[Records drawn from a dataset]
────
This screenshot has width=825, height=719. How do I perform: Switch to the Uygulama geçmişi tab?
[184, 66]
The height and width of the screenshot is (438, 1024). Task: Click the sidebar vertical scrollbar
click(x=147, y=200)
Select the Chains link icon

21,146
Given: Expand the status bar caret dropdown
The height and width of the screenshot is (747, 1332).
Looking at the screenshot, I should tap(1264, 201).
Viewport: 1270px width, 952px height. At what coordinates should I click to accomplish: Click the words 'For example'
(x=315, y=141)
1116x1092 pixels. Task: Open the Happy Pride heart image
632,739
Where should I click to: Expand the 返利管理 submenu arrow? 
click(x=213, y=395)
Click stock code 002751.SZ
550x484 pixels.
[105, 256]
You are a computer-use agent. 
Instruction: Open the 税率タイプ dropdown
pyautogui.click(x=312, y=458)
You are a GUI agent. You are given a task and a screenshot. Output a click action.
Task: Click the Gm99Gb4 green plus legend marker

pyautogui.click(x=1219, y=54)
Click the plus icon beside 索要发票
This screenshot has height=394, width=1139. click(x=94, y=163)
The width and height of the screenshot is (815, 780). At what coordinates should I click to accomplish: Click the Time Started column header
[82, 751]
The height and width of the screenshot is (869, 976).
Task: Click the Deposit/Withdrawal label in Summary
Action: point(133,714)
────
**The problem:** The answer must be every line from the records above that contains the word "agent", copied out.

**Response box:**
You are a computer-use agent. 
You are a GUI agent. You are given a task and a screenshot. Output a click action.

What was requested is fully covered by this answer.